Bruckheimer and Simpson – the latter of whom died six months before the film’s release, making it his last – were all about the high concept, and The Rock certainly has one.
Francis X. Hummel (Harris) is a decorated general, one upset that the government has failed to acknowledge or provide benefits to his men who died on covert missions. So he recruits a group of mercenaries, steals canisters of dangerous VX gas, and commandeers Alcatraz, threatening to gas the population of San Francisco unless his demands for $100 million are met.
The government’s reaction is to send a team that includes Stanley Goodspeed (Cage), a nerdish chemical weapons expert who looks like he’s never shot a gun in his life. Also on the mission is John Mason (Connery), a British secret agent who stole all of the nation’s secrets and has been held in prison secretly for the past 30 years, but knows his way into Alcatraz because he once escaped.
When everyone but the two of them is killed, Cage and Connery are left to bicker their way through a confrontation on the famous prison island with these tough military veterans.
The banter between Cage and Connery is consistently hilarious, with Connery, who was 66 at the time of the film’s release, getting in some light mockery of his 007 past. As for Cage, The Rock, which came the year after his Oscar for Leaving Las Vegas, was near the beginning of his penchant for luxurious overacting.
There’s also a deep supporting cast, including the late John Spencer as the FBI director, William Forsythe as an FBI agent, and David Morse, Tony Todd, and Bokeem Woodbine as members of the mercenary team.
And those lines- “I’d take pleasure in guttin’ you, boy,” “winners go home and fuck the prom queen,” “How in the name of Zeus’s BUTT HOLE did you get out of your cell?” Every time I’ve been in San Francisco since 1996, I’ve quoted The Rock constantly. Who wrote those lines, and the script itself is a matter of some dispute; David Weisberg and Douglas Cook wrote it originally, writers including Jonathan Hensleigh, Quentin Tarantino, and Aaron Sorkin worked on it, and after a long Writers Guild arbitration, Mark Rosner’s name was added to the list of credited writers.

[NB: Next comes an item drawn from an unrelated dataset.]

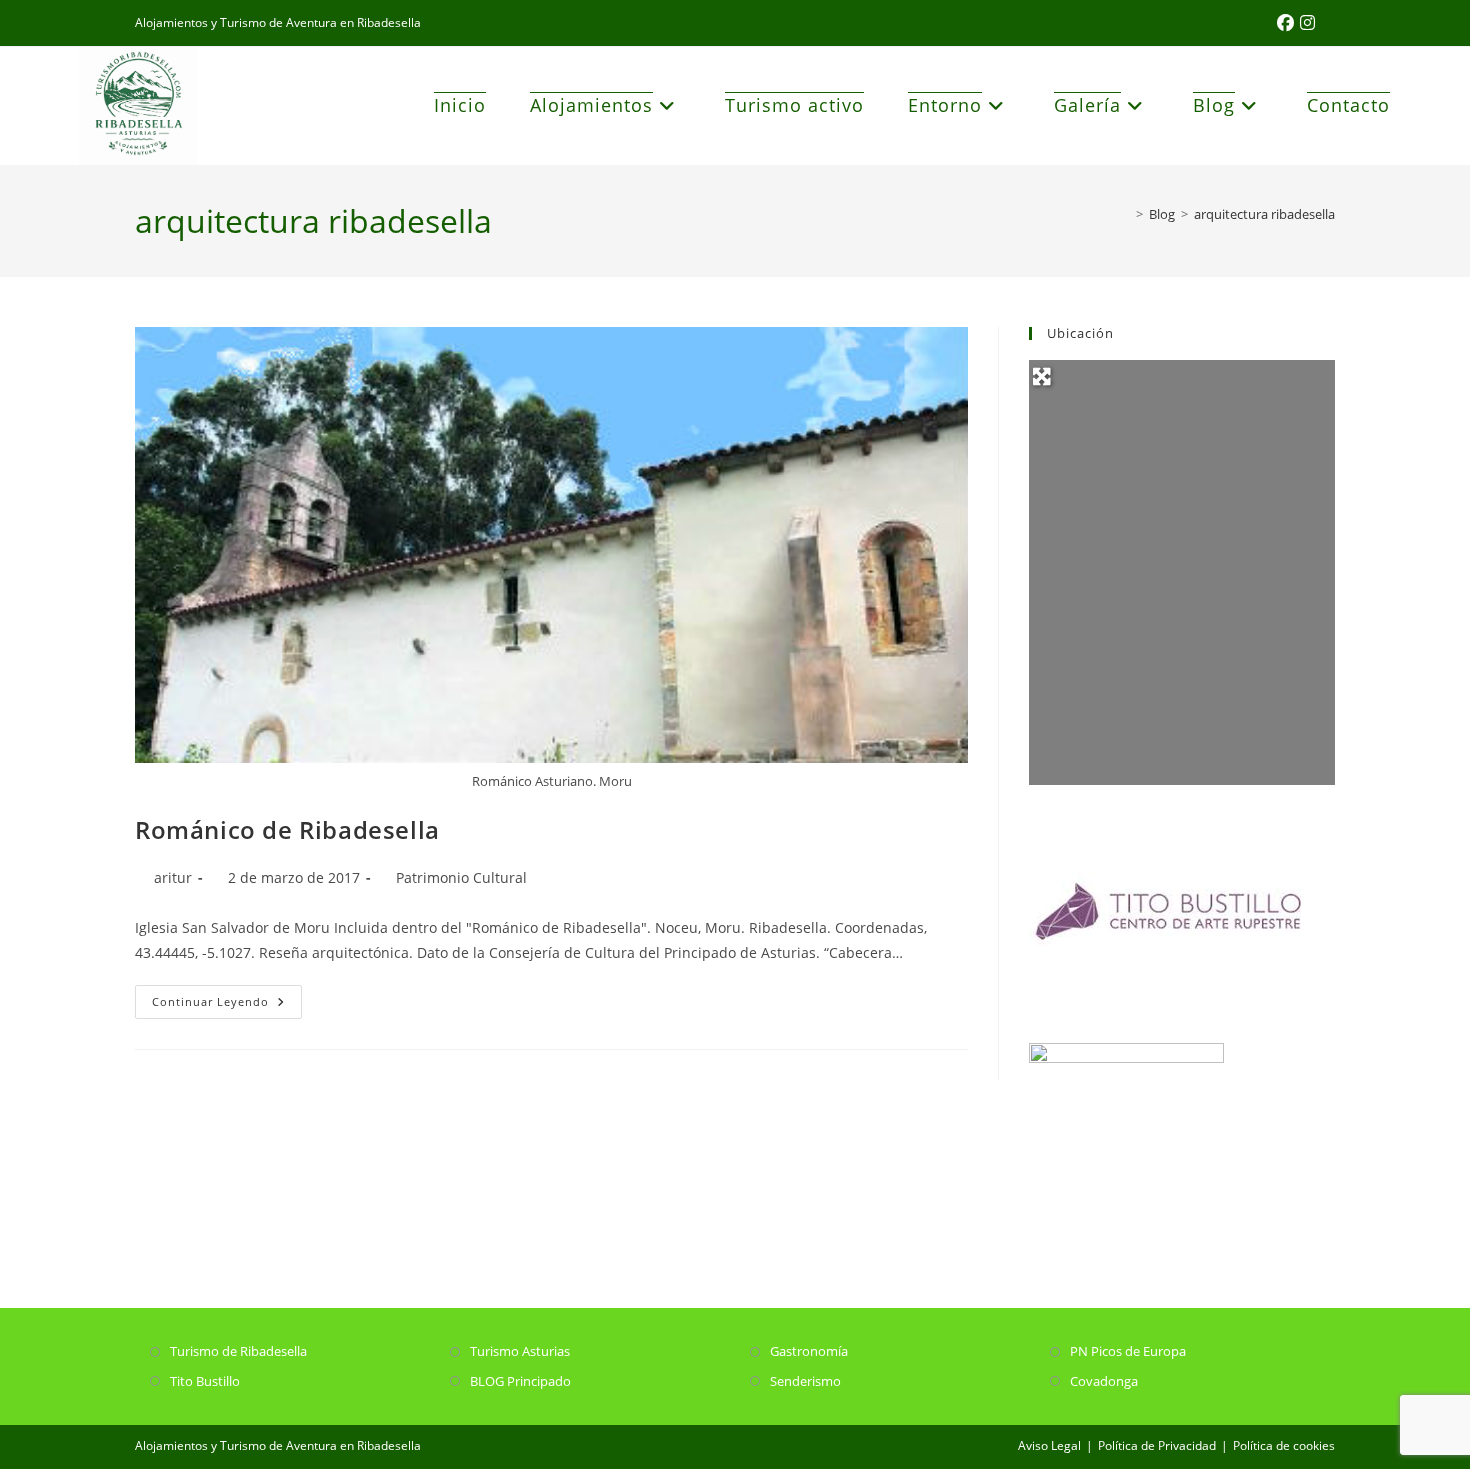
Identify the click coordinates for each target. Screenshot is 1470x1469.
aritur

The Rock even helped get us to war less than a decade later. In the run-up to the Iraq War, a British intelligence source described Saddam Hussein’s nonexistent weapons programs in a way that seemed inspired by the appearance of the VX gas in The Rock instead of how they actually work in real life. What was good enough for Don Simpson and Jerry Bruckheimer, it would appear, was also good enough for George W. Bush and Tony Blair.
A lot of film critics, myself included, have a visceral dislike of the work of Michael Bay, and all that it represents. But many of us have to acknowledge that back at the beginning of his career, with The Rock, Bay made a nearly-perfect action movie.